Behind the Numbers: What Two Big Firms Really Think About RoboSense’s Future
Hong KongSat Apr 11 2026
Two large investment houses have just kept their thumbs up for RoboSense, a company building sensors used in self-driving cars. Guosheng and DBS both say “Buy, ” though they don’t quite agree on the price you should pay. Guosheng’s target is HK$53; DBS sticks at HK$50. The spread shows experts still differ on how to value a firm that hasn’t yet turned a profit but is growing fast.

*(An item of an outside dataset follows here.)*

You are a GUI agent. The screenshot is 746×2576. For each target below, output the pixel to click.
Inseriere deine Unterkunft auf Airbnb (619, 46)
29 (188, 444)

RoboSense’s latest quarter looks good on paper: revenue jumped from HK$367 million last year to HK$455 million now. That’s a healthy rise, about 24 percent in one year. Yet the balance sheet tells another story—the company lost HK$51 million in the last three months, better than the HK$138 million loss from the same period a year ago, but still a loss. Investors are asked to believe the red ink will disappear even as sales climb. So far, the proof isn’t in the pudding.
The divergence in price targets hints at a split personality in the analyst world. Guosheng sees more upside, placing its bet $3 above the rival house. Price targets are educated guesses, not guarantees, so the HK$3 gap reminds everyone that spreadsheets alone can’t predict tomorrow’s stock price.
Behind the ticker 2498, the company is racing to perfect lidar sensors that let robots “see” the road. Car makers are snapping them up, yet every new order pushes costs higher before scale kicks in. It’s classic high-growth math: burn cash now, sell later. The market approves by pushing the stock up, but approval could flip if growth slows or if another firm shows a cheaper path to the same technology.